В моей школе начиная с восьмого класса мальчики и девочки вообще не общались, был только какой-то странный, нарочитый флирт. Любой разговор воспринимался как приглашение к отношениям.
Я смотрю на класс, в котором учится моя дочь, и вижу, что у них все по-другому. Мальчик может проводить девочку домой и поговорить с ней, просто потому что ему интересно с ней общаться. Человек противоположного пола больше не рассматривается автоматически как сексуальный объект.
Но ощущение небезопасности все-таки осталось. Я видела, как женщины в фейсбуке обсуждают, что они делают, когда идут домой поздно вечером: кто-то вызывает такси, кто-то просит, чтобы их встретили, кто-то зажимает в кулаке ключи для самообороны.
И все-таки, если мы говорим про отношения на работе или в кругу знакомых, ситуация меняется.
Чем больше становится гендерного равноправия, тем более неуместными становятся домогательства и злоупотребление властью.

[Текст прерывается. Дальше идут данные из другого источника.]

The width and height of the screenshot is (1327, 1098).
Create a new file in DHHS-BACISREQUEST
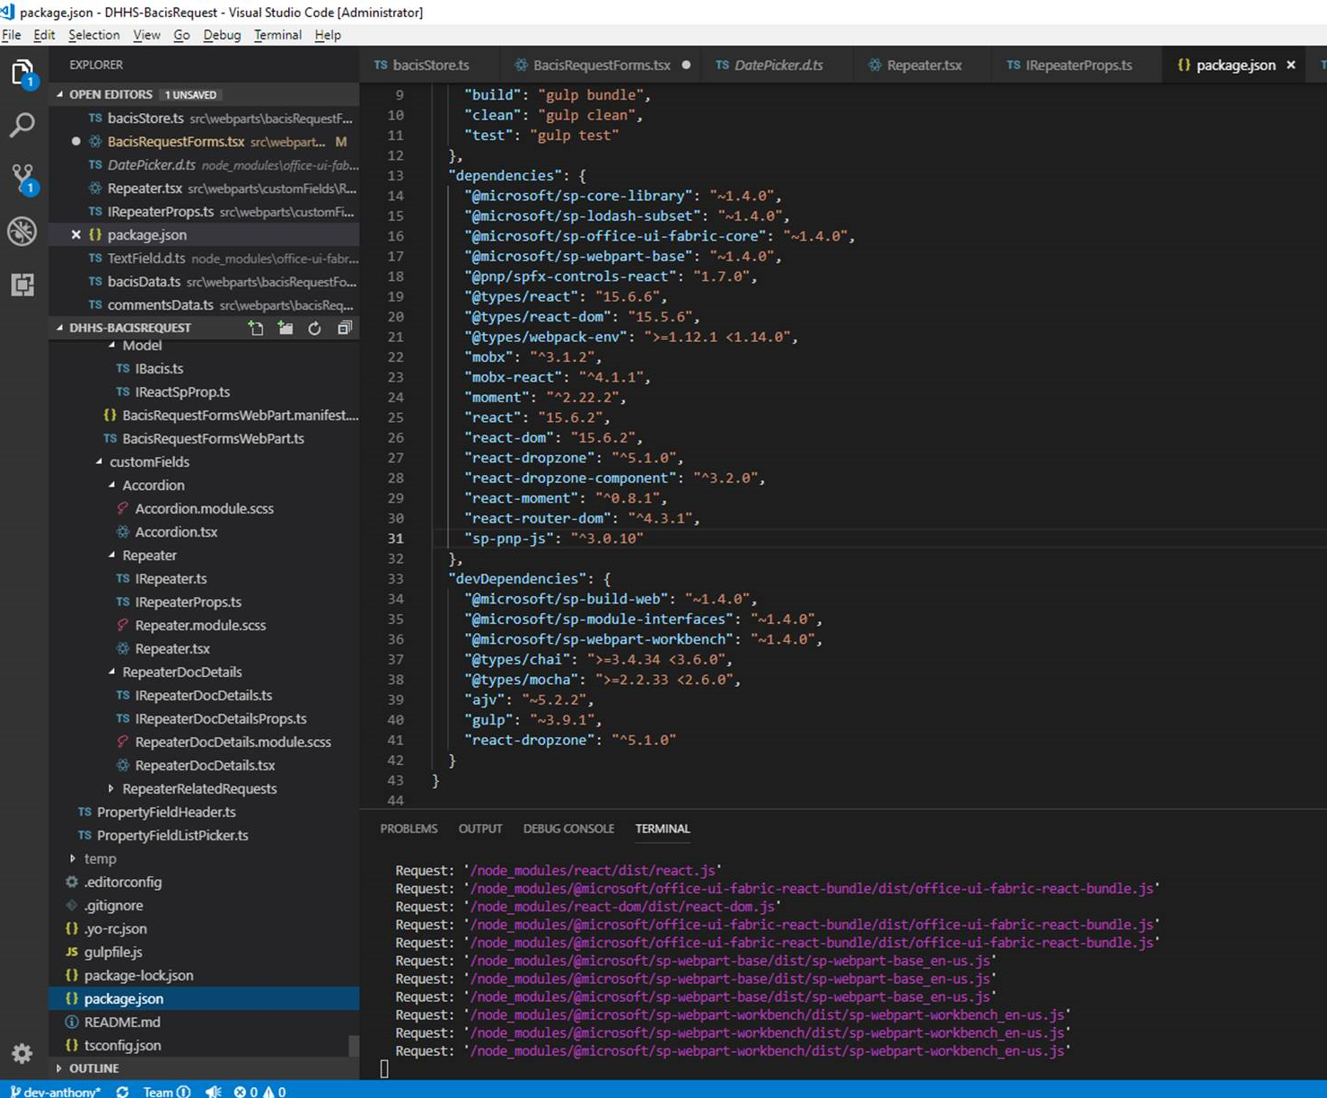[x=256, y=328]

Я не считаю, что любой флирт с коллегой или даже подчиненной — это всегда харассмент. Человек может искренне влюбиться. Но когда нет нормального способа это обсудить, ситуация становится неоднозначной. Не всегда понятно, шантажирует тебя начальник или проявляет искренний интерес, можешь ли ты отказать ему или тебя уволят.
Сейчас появляется новый язык. Теперь можно произнести словами: «Ты мне нравишься, это не повлияет на наши рабочие отношения», — конечно, это если речь о взаимной симпатии, а не о злоупотреблениях.

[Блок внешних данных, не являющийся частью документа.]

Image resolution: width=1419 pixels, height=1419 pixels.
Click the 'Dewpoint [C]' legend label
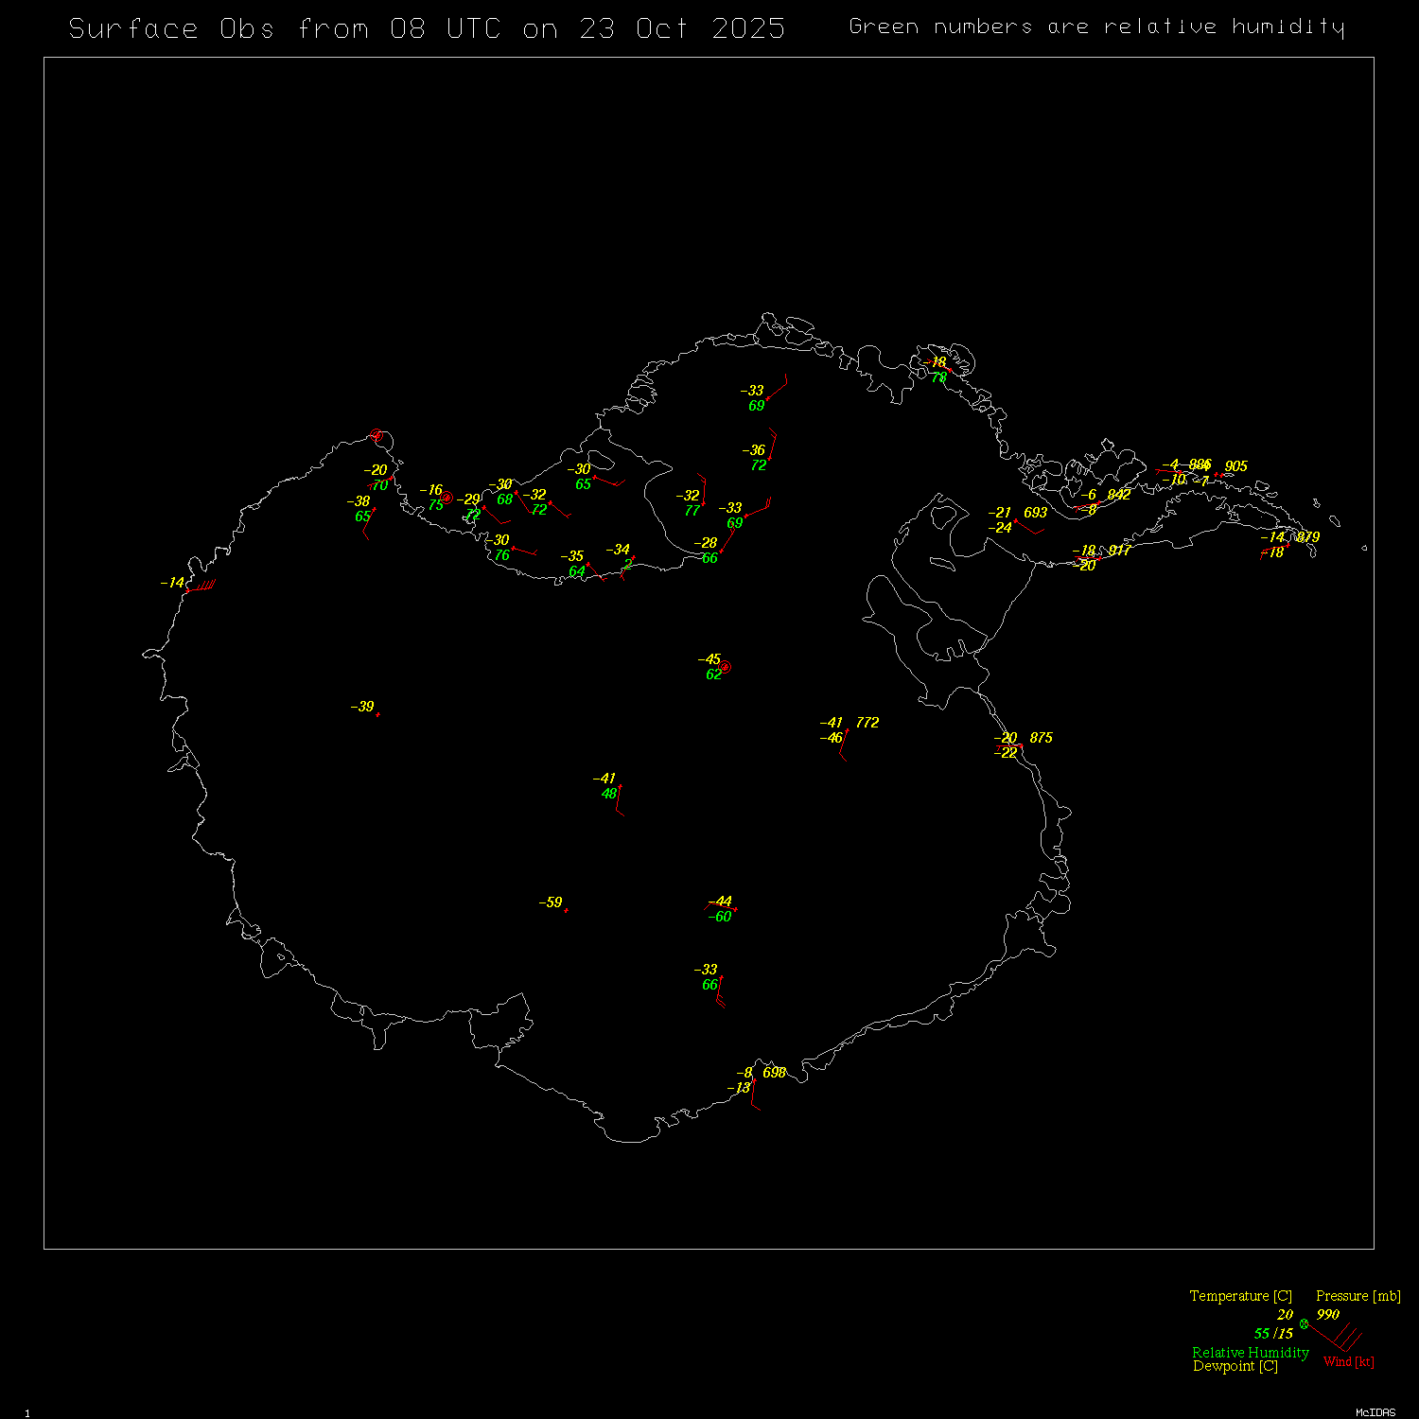[x=1235, y=1366]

Что касается насилия, то мне кажется, что многие лукавят, когда говорят: «20 лет назад это считалось нормальным». Например, делать что-либо с пьяным человеком без его согласия нормальным не считалось. Шлепнуть по заднице — тоже. В некоторых коллективах такое поведение одобрялось, про него не принято было говорить. Но в целом у всех было ощущение, что это не норма.
Этика не так уж сильно изменилась, просто мы стали чаще говорить вслух о том, о чем долго молчали.

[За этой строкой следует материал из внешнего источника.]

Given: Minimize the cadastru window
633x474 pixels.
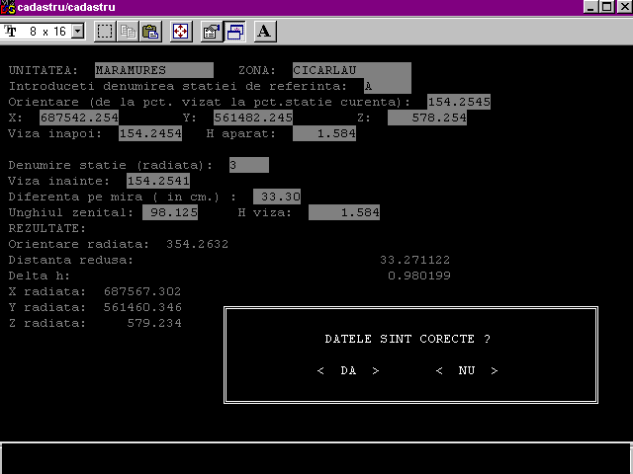Looking at the screenshot, I should click(x=590, y=7).
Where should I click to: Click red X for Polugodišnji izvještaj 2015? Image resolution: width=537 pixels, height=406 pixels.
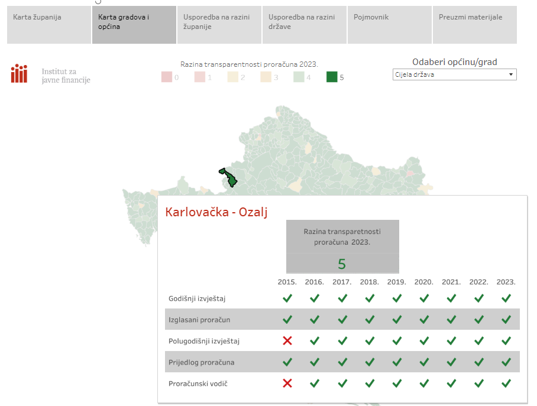[x=287, y=341]
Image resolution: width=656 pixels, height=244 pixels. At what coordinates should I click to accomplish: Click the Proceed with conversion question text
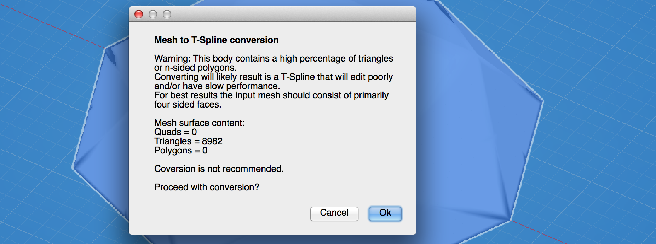207,187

Многие не понимают, почему люди обсуждают ситуации из прошлого. Спрашивают: «Что же они раньше молчали, раз это уже тогда не было нормой?» Но ситуация, в которой ты чувствуешь себя жертвой, — унизительная и неприятная, про нее сложно и страшно говорить. Особенно когда про это не говорит никто вокруг. Нужно время, чтобы пережить ситуацию, отстраниться от нее. Только тогда можно рассказать о ней свободно и спокойно.
Но если человек рассказывает о ситуации, которая произошла 10 лет назад, только сейчас — это не значит, что 10 лет назад она была приемлемой. Все понимали, что насилие — это не норма. Очень хорошо, что сейчас об этом говорят.
Если мир станет безопаснее для девочек, он станет безопаснее для всех.